The production can tap a rich vein of material. Before she ever announced her candidacy, Woodhull was a fascinating character; “She was a spiritualist and fortune-teller who later owned her own stock brokerage and newspaper and was a staunch advocate for women’s rights,” reports the Smithsonian. Married three times, she lived as a divorced single mother—in the nineteenth century. And her involvement in politics drew heavy condemnation:
At the time, Woodhull was reviled in the national press for what were considered to be radical beliefs by many Americans. In particular, she was singled out for her vocal support for free love, which at that point meant believing that women should have the freedom to choose who they wanted to marry and have the right to divorce their husbands, Jennifer Smola reports for the Columbus Dispatch. For this, she was ridiculed in newspapers across the country, notably by newspaper cartoonist Thomas Nast, who literally depicted her as the devil in Harper’s Weekly.

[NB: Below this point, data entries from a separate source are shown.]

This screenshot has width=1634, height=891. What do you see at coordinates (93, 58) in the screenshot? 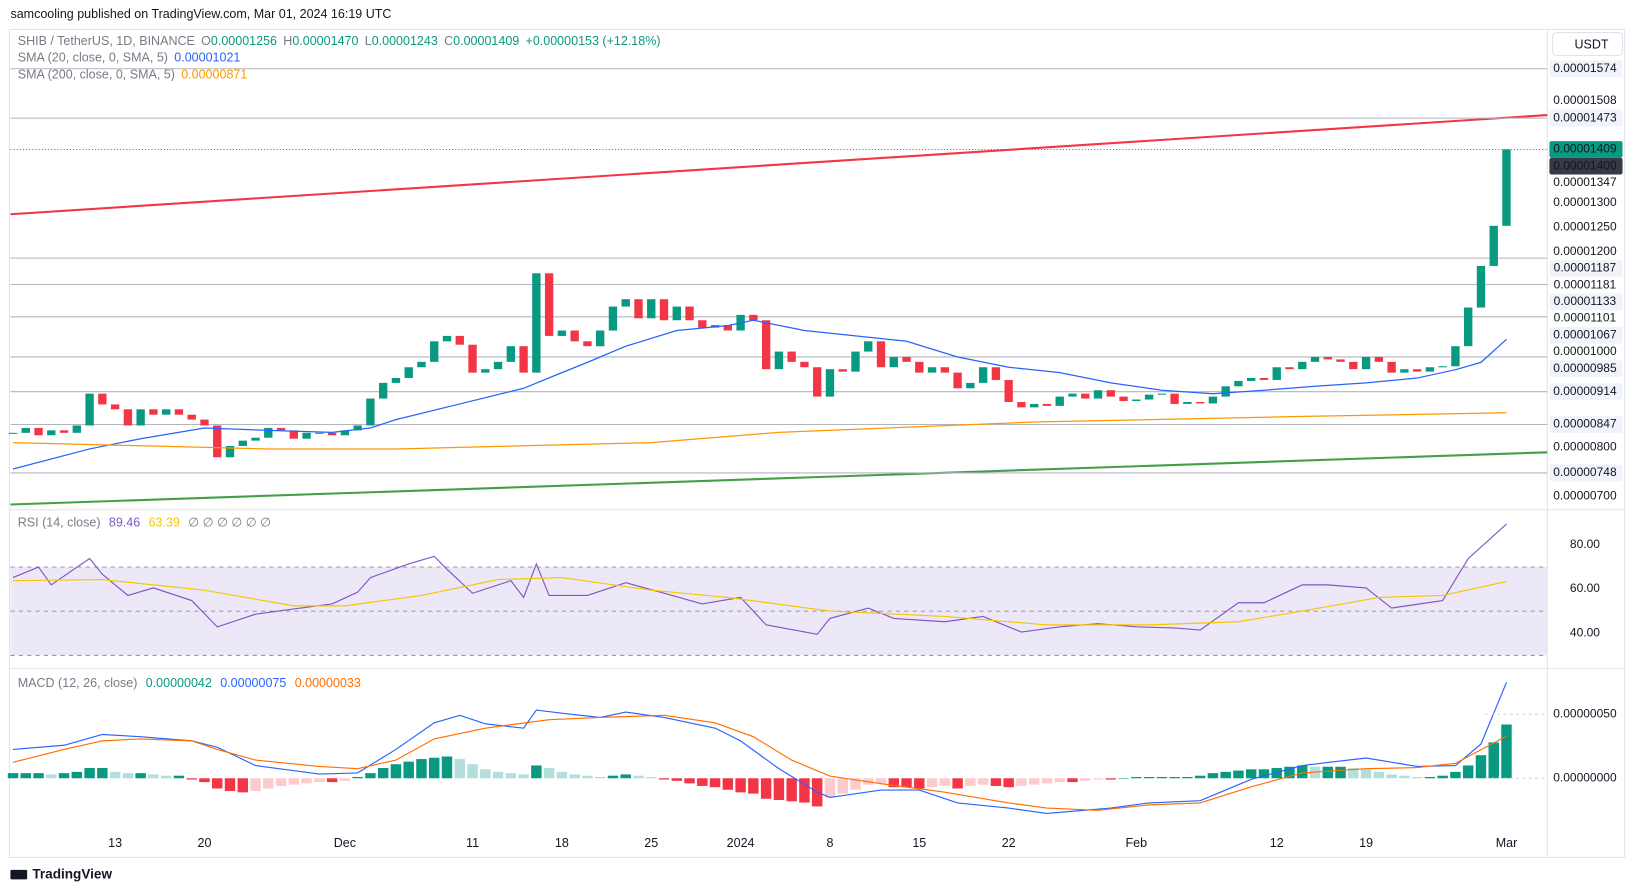
I see `legend-item: SMA (20, close, 0, SMA, 5)` at bounding box center [93, 58].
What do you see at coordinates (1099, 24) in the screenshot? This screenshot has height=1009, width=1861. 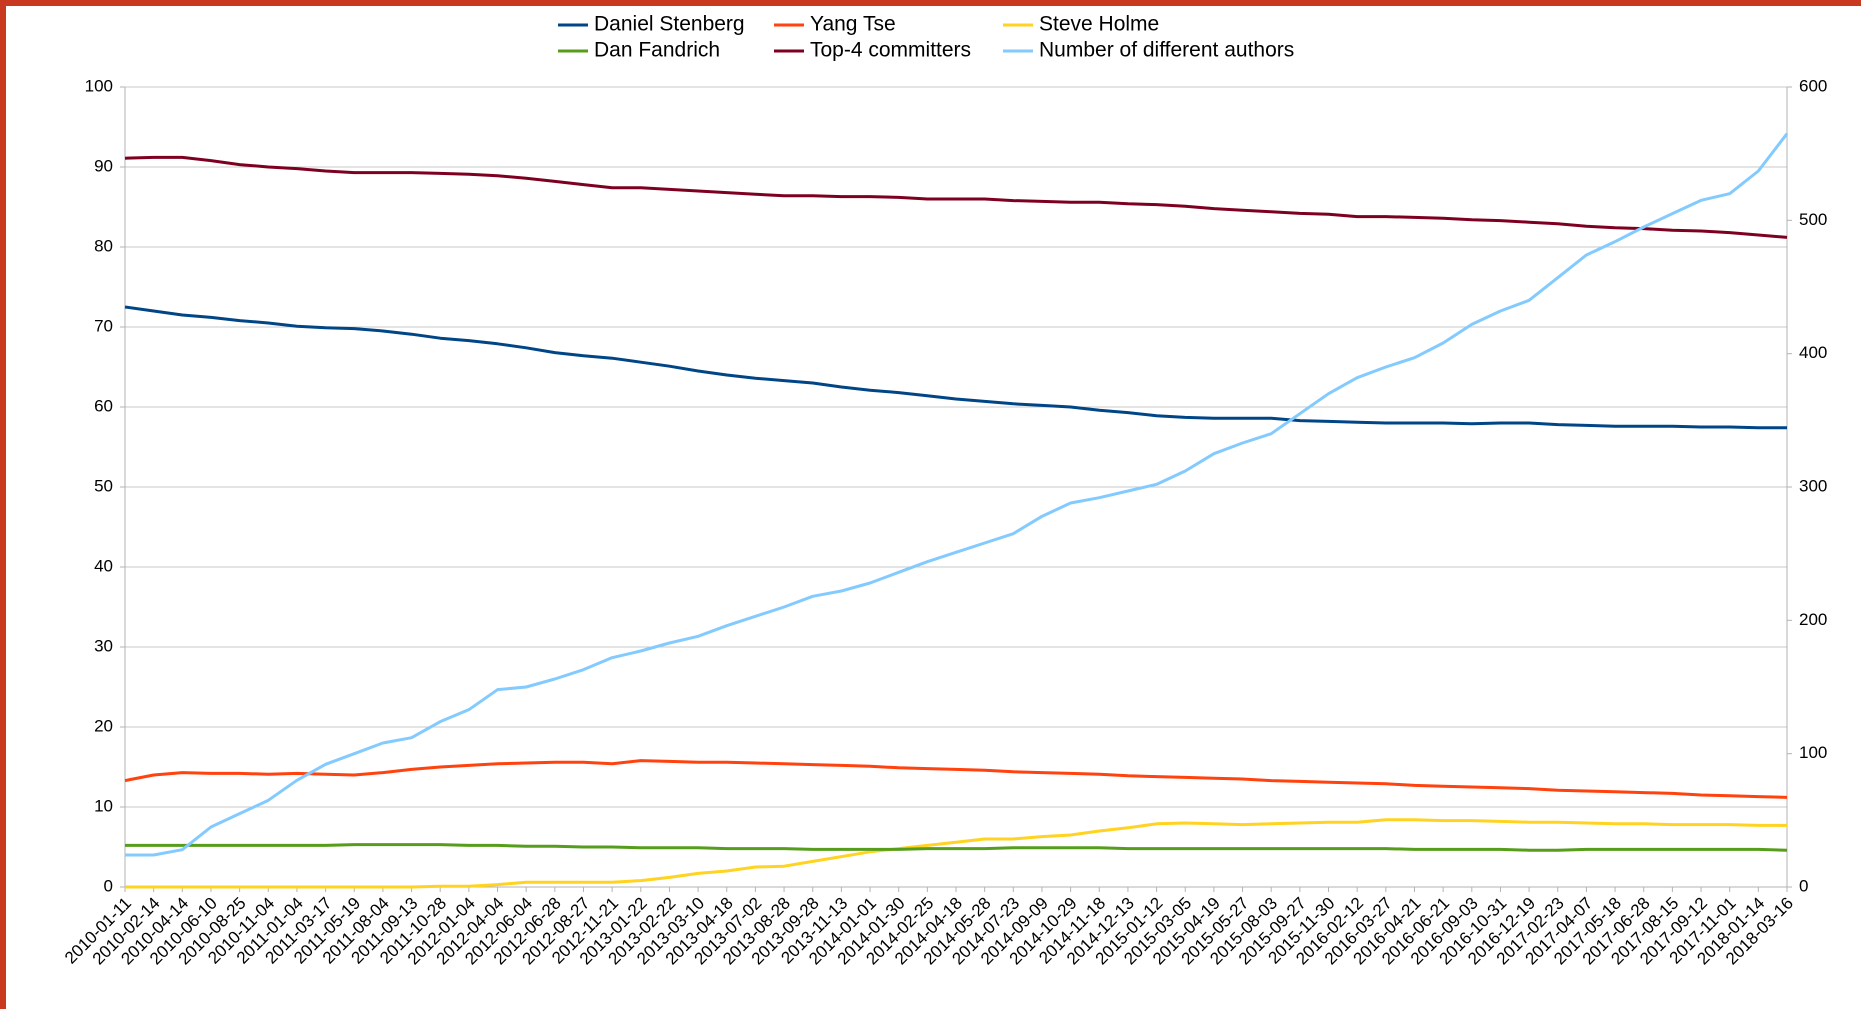 I see `legend-label: Steve Holme` at bounding box center [1099, 24].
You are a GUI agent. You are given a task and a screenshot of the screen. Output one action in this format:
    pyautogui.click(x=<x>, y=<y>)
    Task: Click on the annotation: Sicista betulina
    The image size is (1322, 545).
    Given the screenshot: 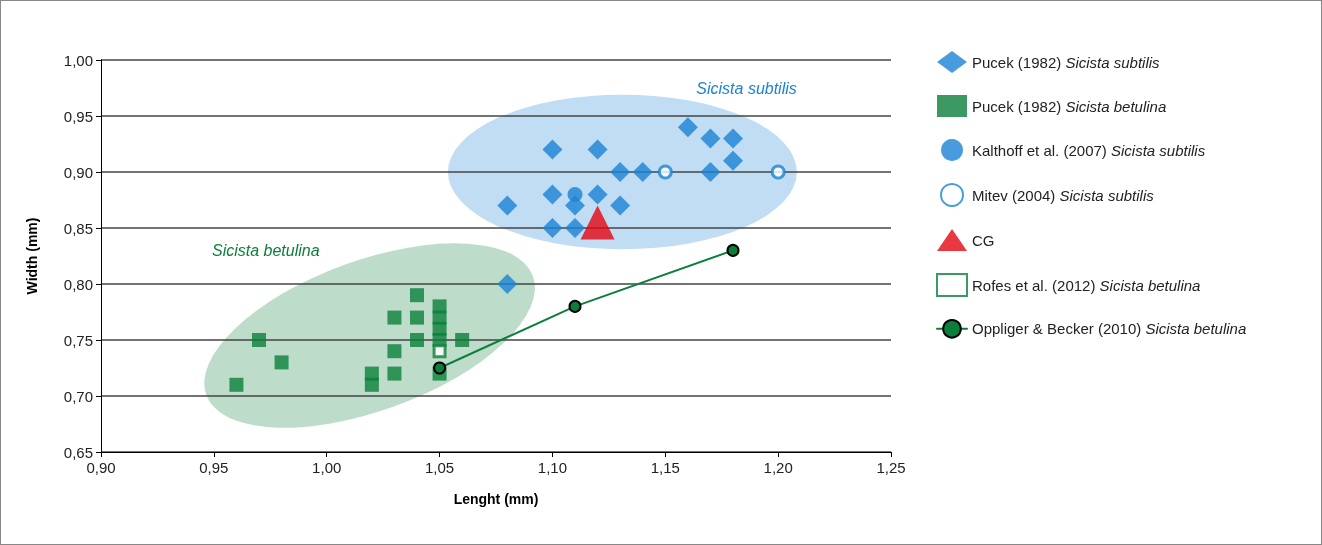 What is the action you would take?
    pyautogui.click(x=266, y=250)
    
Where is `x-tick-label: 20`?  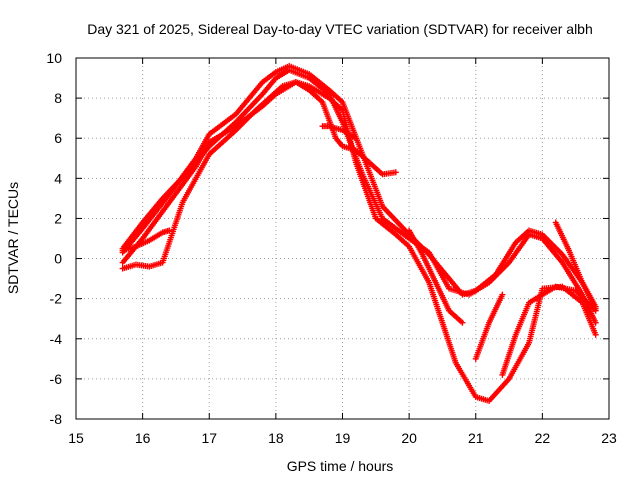
x-tick-label: 20 is located at coordinates (409, 438).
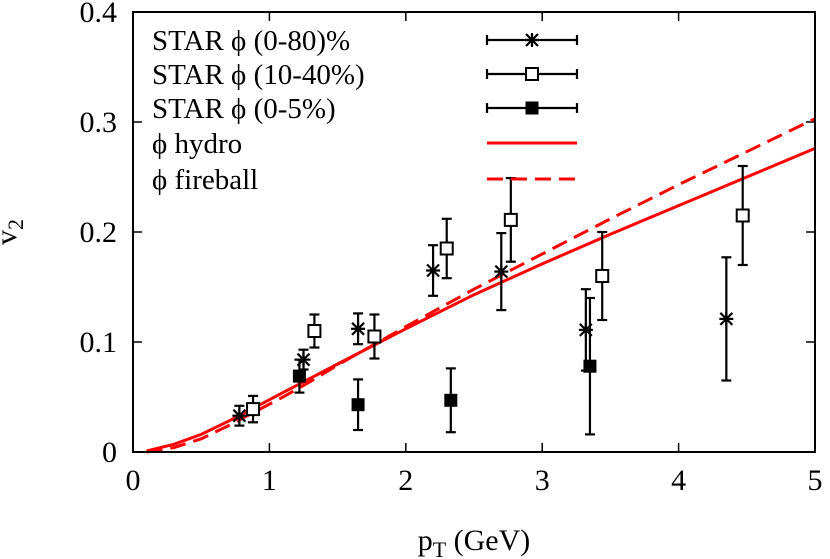 This screenshot has width=830, height=559. I want to click on legend-item: STAR ϕ (0-5%), so click(366, 109).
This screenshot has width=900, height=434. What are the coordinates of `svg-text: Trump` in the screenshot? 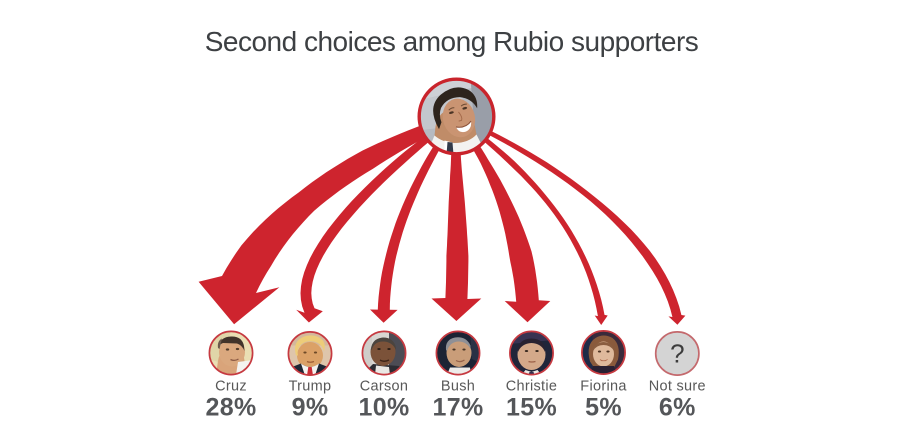 It's located at (310, 387).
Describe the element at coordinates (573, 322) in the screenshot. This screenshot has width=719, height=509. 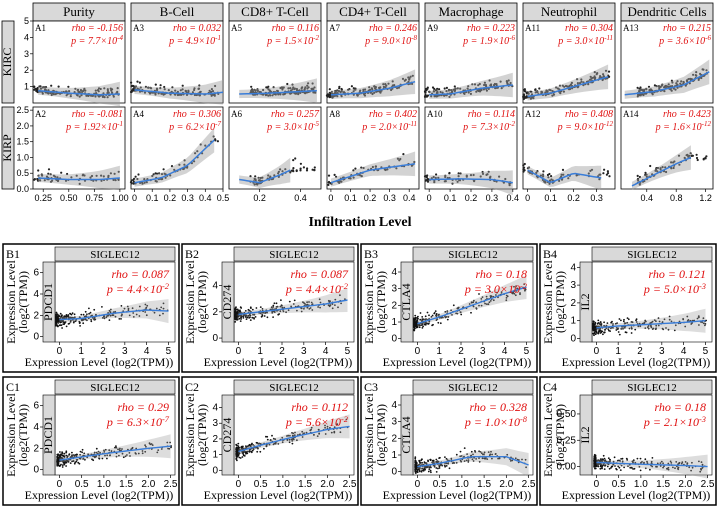
I see `y-tick-label: 1` at that location.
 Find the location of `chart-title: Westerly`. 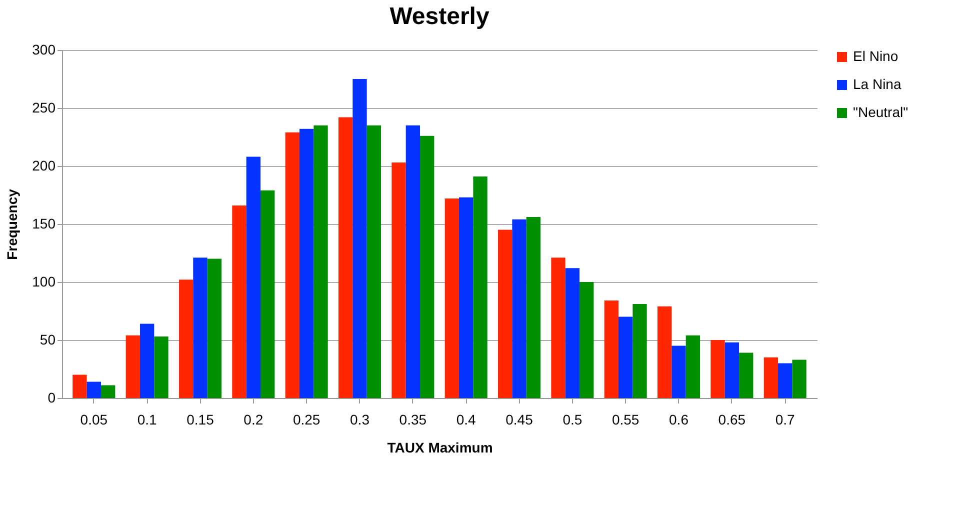

chart-title: Westerly is located at coordinates (440, 16).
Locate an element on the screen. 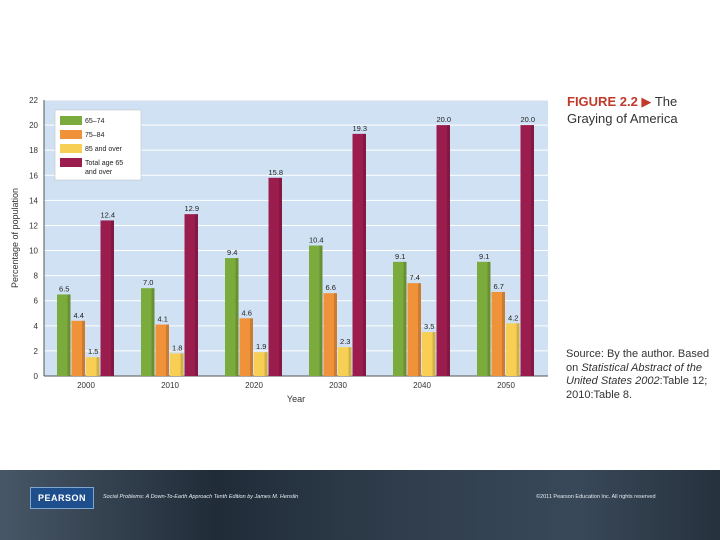 This screenshot has height=540, width=720. data-label: 1.8 is located at coordinates (177, 348).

She was evicted, her daughter had to be pulled out of school, and she spent Election Day in jail after publishing accusations of extra-marital doings by Reverend Henry Ward Beecher. Don’t worry, she came out on top in the end. Politico writes:
Having divorced Colonel Blood in 1876, ceased publication of her newspaper that same year, and become, mostly due to harsh criticism over her expose of Henry Ward Beecher, a target of hate and ridicule in the United States, she retreated, in 1877, to London. There she married for a third time to John Biddulph Martin, an Oxford-educated son of a wealthy and proper English banking family. Martin’s mother vehemently opposed the marriage. The newlyweds lived on a London estate. After Martin died in 1901, Victoria, who was one of the first women in England to own a car, lived the life of a wealthy widow in a manor house on a 1,200-acre estate in the Cotswolds, outside Bredon’s Norton.
Really it’s just too bad nobody ever saw fit to cast Kathy Bates in this role. Kathy Bates would kill as Victoria Woodhull.